虐待の被害者は早く加害者の下を去りたくて、若くして誰かと一緒になることが少なくない。自分はしあわせな家庭を築くんだ、と決意しながら。そして、妊娠して、子育てを始めて、そこで苦しみ始める。パートナーやその周囲の支えがあって連鎖を断ち切って生活している人もいるけれど、そんな"重い"人を支えられる力のあるパートナーに出会う確率は低い。そして、暴力や放棄が当たり前にある状況に陥る。

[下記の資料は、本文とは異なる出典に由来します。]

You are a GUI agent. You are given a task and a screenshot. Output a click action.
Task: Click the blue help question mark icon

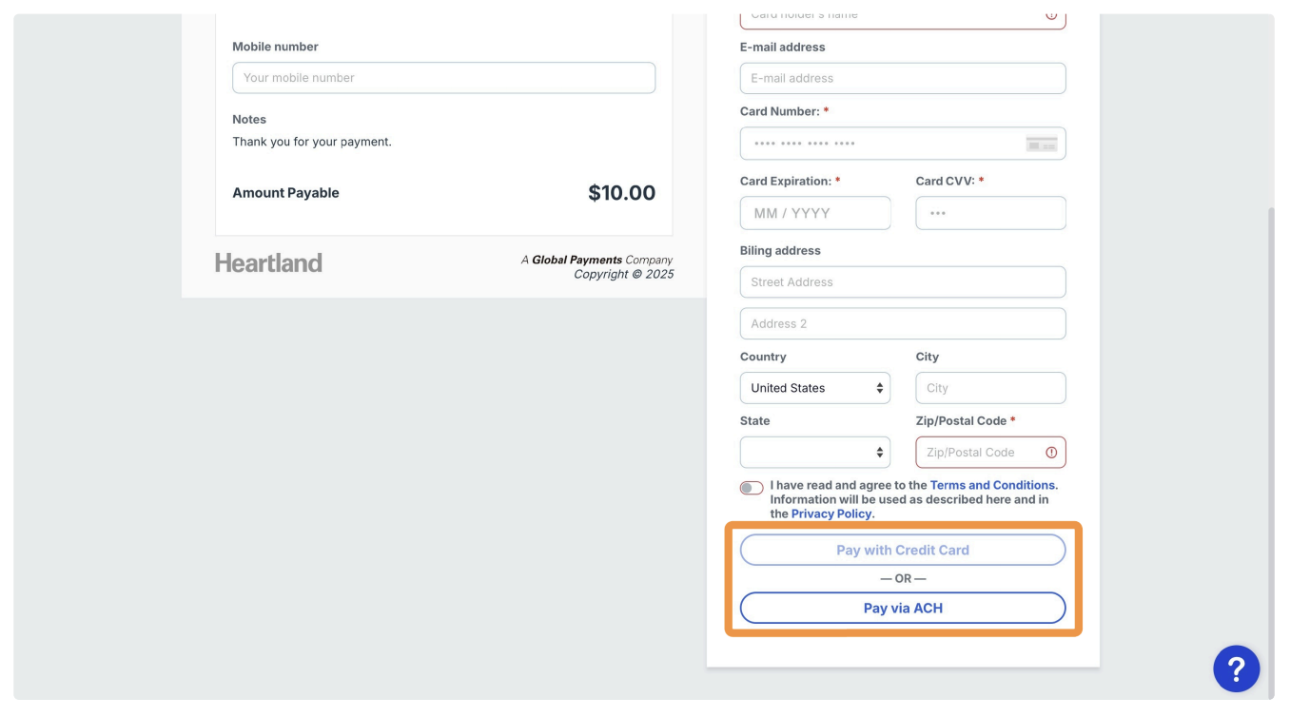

子どもが大きくなって感情を出してくるにつれ、イライラとモヤモヤが大きくなり、爆発する。叩いてしまったり怒鳴ったり無視してしまったり。そんな自分を嫌悪し、誰かに話すだけでは収まらないほどの感情を抱え、心の行き場のなくなる。下手をすると、重さに耐えかねたパートナーや友人たちに去られてしまったり。
そんな風になる前に、本人でも友人でもいい誰でもいい、私たちの存在を思い出してくれたら、といつも思う。